Review of Academic Year at MQ
If you missed the news on MQ Announcements, a Green Paper on the Review of the Academic Year, is currently out for comment. The Green Paper may be found at http://www.mq.edu.au/provost/reports/review_academic_year.html Submissions are due in by May 31 - the NTEU encourages all affected staff to make a submission.
The document has been developed by a Working Party charged with the responsibility of outlining the benefits and costs of a variety of options for Macquarie’s Academic year.
The options identified by the group were:
1. Optimisation of the current two semesters;
2. Fully develop the existing Summer School; and
3. Introduce a third semester.
1. Optimisation of the current two semesters
The NTEU questions the suggestion that there be greater use of breakfast, evening and weekend teaching, predicting that such a move will potentially force staff into unsocial and family unfriendly work practices.
With a proposal for greater flexible learning use the NTEU would like to know what analysis has been conducted to assess the appropriateness of the proposal for online learning to be used to replace face to face teaching, especially for discipline areas not easily converted to this mode of delivery?). With the expected significant increase in student enrolments, and particularly in the People and Planet units, how will academic staff manage such huge teaching loads and still have adequate time for research?
2. Fully develop the existing Summer School
This option leans heavily on the proviso that all high demand 100 level units and all People and Planet Units can be taught during Summer Session, and that International students can be brought to Australia earlier.
The NTEU believes that by placing a higher priority on Summer School, the University poses OH&S, or more particularly, ‘burnout’ issues for all affected staff, and puts in jeopardy the reputation of Macquarie as a ‘research intensive’ university.
One solution to the problem of staffing high demand units in a Summer School session is to use ‘teaching only’ staff but, as identified in the document, this is not a category of staff under the MQ Enterprise Agreement, and is not one that the NTEU will agree to in this bargaining round or likely ever, as it undermines the very nature of academic work.
Furthermore, the NTEU challenges the assumption that International students can simply be brought to Australia earlier.
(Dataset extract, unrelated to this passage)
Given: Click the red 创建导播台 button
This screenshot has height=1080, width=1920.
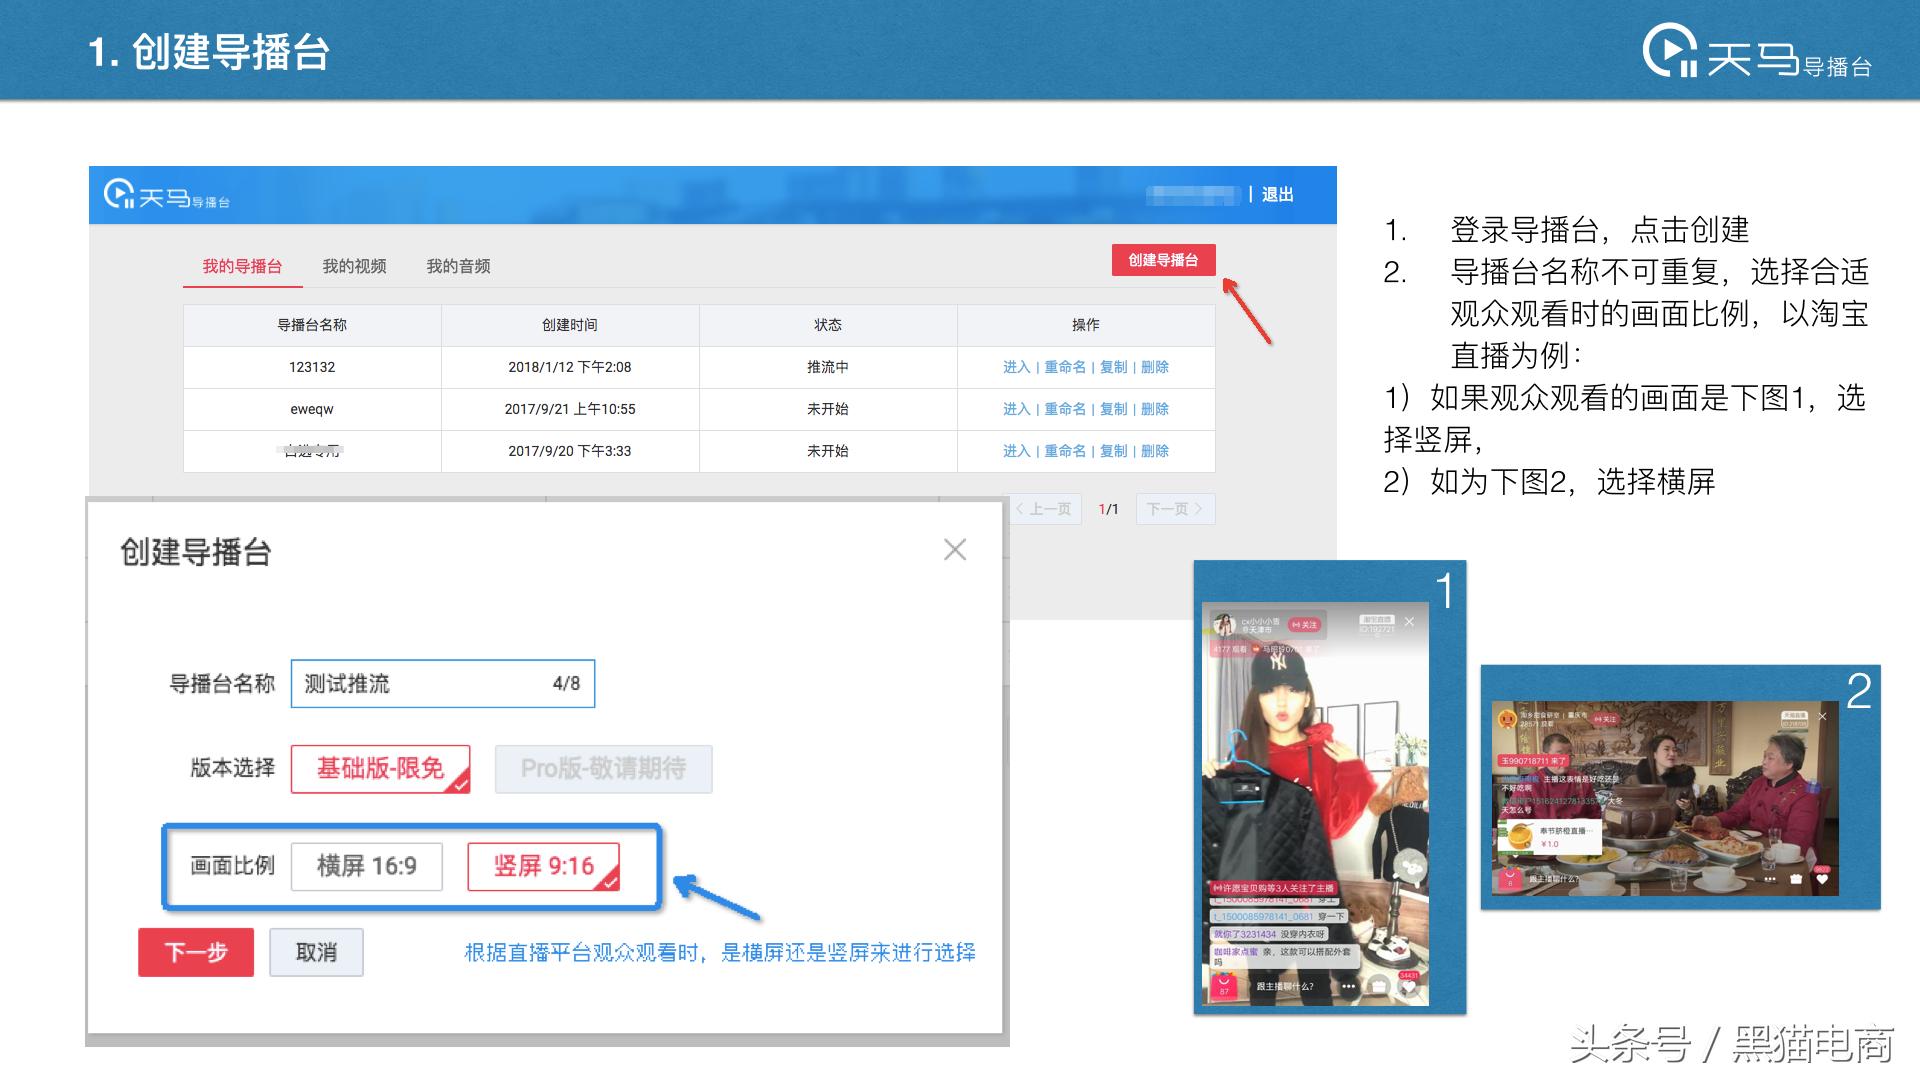Looking at the screenshot, I should coord(1164,260).
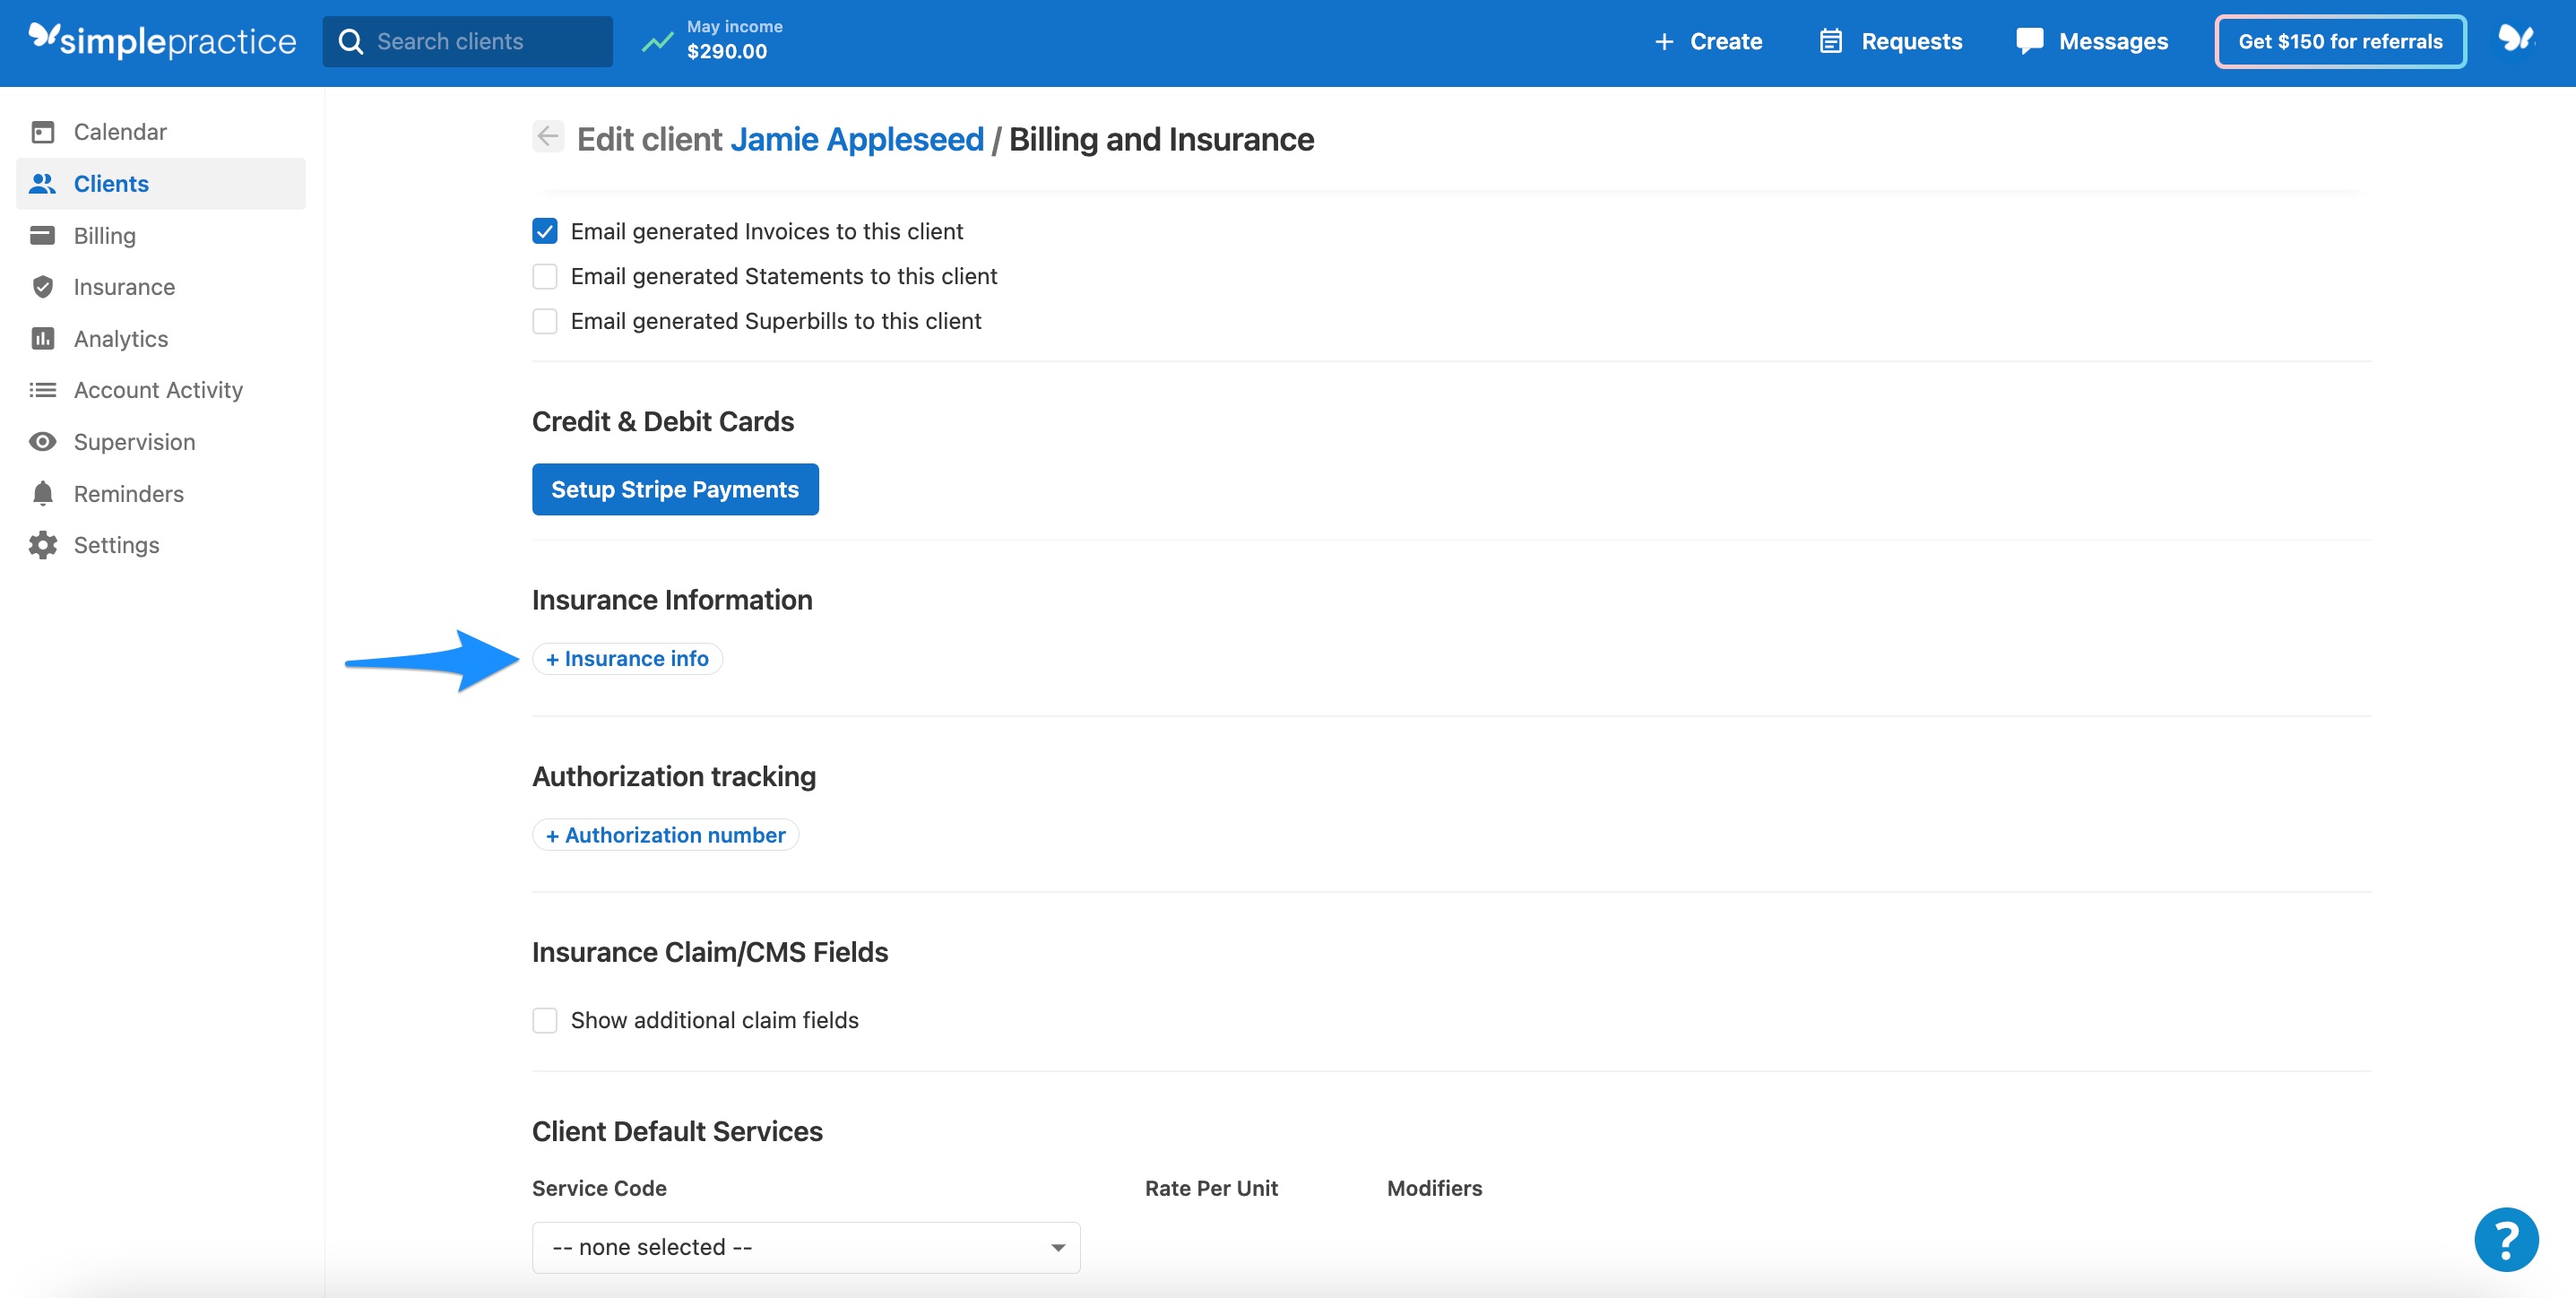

Where is the evidence for this?
Again, the informal survey of students in the Provost’s report ‘Bi-annual Student Lunch with the DVC (Provost)’ in November 2009 does not support this with comments from students pointing towards a perception of downgrading of quality and scholarship in their education.
3. Introduce a third semester
The current academic workloads are already severely under pressure with times between semester taken up with administration, curriculum expansion and review, and increasing pressure to meet ‘research activity’ requirements. Academic staff currently use the time between semesters to complete work that they are not able to perform during semester time.
NTEU also believes that the workload pressures that this option presents would be unacceptable and that the quality of teaching would decrease as a result, with a reduction in the number of weeks available to cover the same information and not enough time between trimesters for grading and preparation. There would likely be significant impacts on staff morale as staff feel exploited and enslaved to a ‘production line’ mentality.
Finally, NTEU strongly maintains that a focus towards teaching and away from research, purely as a money-making venture, will be detrimental to the University’s research culture. This realignment of focus may also prove unattractive to current benefactors who may choose to take their financial support to more research-focused institutions.
Options not canvassed in the Green Paper:
• Building more teaching spaces
• Employ more continuing staff to share the workload across semester, without resorting to technological delivery modes
• Employ more continuing staff to increase staff-student ratios and thereby create a Learning and Teaching culture beneficial to ‘social inclusion’ goals and also better serve our current cohort.